Natürlich können wir nicht mit Gewissheit in die Zukunft sehen, im März ist es noch recht diesig; allerdings ahnen wir, gestählt durch jüngste Kulturdebattenevents, bereits die Skandale der Messe voraus, wo auffliegen wird, dass etliche engagierte Romane zu brisanten Gegenwartsthemen wohl von einem sehr begabten Waschbären geschrieben worden sind, und das ist natürlich ein Schock, weshalb das Wort "Lügenwaschbär" in Leipzig schnell die sogenannte Runde macht. Abkühlung wird es leider nicht geben, da ein Schriftsteller, dessen Namen wir bloß unscharf sehen, wenig später die publikumsnahe Frage nach seiner Lieblingsfarbe mit "Agrardiesel" beantwortet, weshalb in bewundernswerter Geschwindigkeit Traktoren die Ausfahrten von Suhrkamp bis Hanser blockieren und auch Klimaaktivisten den Arte-Stand in Orange besprühen, was wegen der Senderfarbe allerdings nicht stark auffällt.
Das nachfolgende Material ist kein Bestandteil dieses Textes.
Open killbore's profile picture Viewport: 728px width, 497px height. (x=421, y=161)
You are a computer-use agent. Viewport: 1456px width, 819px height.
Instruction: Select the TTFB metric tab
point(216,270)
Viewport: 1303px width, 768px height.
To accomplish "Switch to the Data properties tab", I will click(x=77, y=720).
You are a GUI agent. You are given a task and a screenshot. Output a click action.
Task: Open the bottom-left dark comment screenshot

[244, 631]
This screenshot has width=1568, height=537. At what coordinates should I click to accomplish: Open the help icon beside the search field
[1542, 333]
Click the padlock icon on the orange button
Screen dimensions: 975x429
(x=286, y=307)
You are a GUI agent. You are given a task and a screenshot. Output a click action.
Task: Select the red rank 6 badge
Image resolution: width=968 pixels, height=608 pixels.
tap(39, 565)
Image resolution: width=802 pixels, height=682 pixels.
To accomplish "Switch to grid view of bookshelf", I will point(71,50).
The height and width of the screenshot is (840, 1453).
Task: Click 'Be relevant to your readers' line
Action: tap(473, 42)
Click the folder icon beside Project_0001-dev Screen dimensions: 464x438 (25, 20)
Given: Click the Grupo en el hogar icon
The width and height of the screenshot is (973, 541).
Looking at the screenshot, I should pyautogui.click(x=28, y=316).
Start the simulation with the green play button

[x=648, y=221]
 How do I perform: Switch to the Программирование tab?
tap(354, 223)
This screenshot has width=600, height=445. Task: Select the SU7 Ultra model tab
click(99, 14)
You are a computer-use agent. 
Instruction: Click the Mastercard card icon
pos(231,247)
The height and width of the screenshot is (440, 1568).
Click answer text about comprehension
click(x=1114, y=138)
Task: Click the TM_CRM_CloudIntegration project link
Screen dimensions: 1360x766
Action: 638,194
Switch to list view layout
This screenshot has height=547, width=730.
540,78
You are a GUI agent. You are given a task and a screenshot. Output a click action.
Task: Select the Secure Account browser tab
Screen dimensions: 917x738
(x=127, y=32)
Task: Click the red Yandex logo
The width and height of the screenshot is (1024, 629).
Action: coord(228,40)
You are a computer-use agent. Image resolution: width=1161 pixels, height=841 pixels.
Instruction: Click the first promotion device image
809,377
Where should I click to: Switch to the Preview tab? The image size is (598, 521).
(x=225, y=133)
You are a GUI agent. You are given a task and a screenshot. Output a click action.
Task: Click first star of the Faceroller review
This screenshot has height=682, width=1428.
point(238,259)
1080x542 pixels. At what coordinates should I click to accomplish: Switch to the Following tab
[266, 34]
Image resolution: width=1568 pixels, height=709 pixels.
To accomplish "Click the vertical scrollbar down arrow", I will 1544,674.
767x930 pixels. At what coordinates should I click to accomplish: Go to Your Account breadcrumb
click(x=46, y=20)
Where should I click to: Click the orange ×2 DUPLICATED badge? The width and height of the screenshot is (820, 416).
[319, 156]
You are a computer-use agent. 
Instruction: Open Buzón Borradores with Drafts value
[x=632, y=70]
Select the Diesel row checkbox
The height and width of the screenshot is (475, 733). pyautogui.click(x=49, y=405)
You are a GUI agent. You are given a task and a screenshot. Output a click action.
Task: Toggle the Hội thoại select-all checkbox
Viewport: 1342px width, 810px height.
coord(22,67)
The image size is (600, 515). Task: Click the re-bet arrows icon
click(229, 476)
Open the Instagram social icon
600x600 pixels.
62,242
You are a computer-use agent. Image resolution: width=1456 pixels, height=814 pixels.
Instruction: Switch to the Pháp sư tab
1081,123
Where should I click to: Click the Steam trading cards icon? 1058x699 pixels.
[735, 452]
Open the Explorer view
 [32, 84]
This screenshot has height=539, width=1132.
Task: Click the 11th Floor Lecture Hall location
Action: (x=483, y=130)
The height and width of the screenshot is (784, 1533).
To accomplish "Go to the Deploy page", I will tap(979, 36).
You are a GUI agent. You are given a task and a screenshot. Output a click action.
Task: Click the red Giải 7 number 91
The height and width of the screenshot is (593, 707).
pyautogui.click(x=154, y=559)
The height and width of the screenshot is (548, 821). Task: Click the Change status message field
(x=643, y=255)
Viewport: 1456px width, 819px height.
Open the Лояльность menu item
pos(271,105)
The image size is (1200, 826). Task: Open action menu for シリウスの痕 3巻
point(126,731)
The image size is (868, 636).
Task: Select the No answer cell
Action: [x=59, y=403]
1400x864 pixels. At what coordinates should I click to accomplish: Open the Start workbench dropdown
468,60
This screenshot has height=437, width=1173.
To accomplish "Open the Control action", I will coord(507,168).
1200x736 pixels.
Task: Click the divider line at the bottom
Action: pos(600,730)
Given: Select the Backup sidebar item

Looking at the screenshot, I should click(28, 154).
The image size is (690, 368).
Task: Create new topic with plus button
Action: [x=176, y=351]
Claudia Roth, offenbar anwesend, muss jedenfalls schon am Mittag ein verzweifeltes "Leuuuuteeeee!" in Menge und Mangakostüme rufen, die jedoch mit Marburger Studenten diskutieren, ob ihre Verkleidungen sexistisch, kulturelle Aneignung oder wenigstens anderweitig "problematisch" seien. Nun erreicht ein reitender Bote bald das Leipziger Messegelände und verliest einen offenen, in Sütterlin verfassten Brief in der Haupthalle: Die Form des Memoirs sollten nur mindestens 93-Jährige schreiben, die drei Kriege und etliche Affären in Ländern mit hoher Luftfeuchtigkeit überlebt haben. Woraufhin 26-Jährige mit starkem Berlinhintergrund einen Gegenbrief wegen Erfahrungsdiskriminierung formulieren, weil sie ja auch einmal beinahe was erlebt haben. Außerdem sei Sütterlin bereits "klassistisch", so ein "feudales Gekrakel" (Mareike, 29) könne schließlich nicht jeder lesen, was fürderhin als "Sütterlin-Debatte" kurz die Passierereien und frühen Weißweinschorleninfernos dominieren wird, weshalb niemand mehr vom heimlich aufgestellten Tinyhouse eines rechtsradikalen Verlags erregt Notiz nimmt, wo man vor einer Fototapete des Kyffhäuser Ziegen siezen und mit einem Kürassiersäbel aufs Grundgesetz einschlagen darf.

Und leider verschluckt der Lärm auch die Demo der Pronomen der dritten Person Singular, die mal sagen wollten, dass sie sich im deutschen Roman nicht mehr repräsentiert fühlen. Der "Lügenwaschbär" wurde inzwischen gefunden und gibt ein Interview auf einem öffentlich-rechtlichen Sofa. Er genehmige sich jeden Morgen ein Glas Barolo, wickle einen französischen Weichkäse aus und schreibe dann ein paar Seitchen, entlang der "meistgelesenen Themen" der Nachrichtenportale im Internet. Die anwesende Literaturkritik ist sich einig: Man habe einen großen Autor gefunden. Aber was ist denn das für ein gemustertes Tuch um seinen Hals? Können wir schlecht erkennen.

Jedenfalls, auch Claudia Roth ist abschließend gerührt. Es wird ganz sicher eine tolle Messe, ja.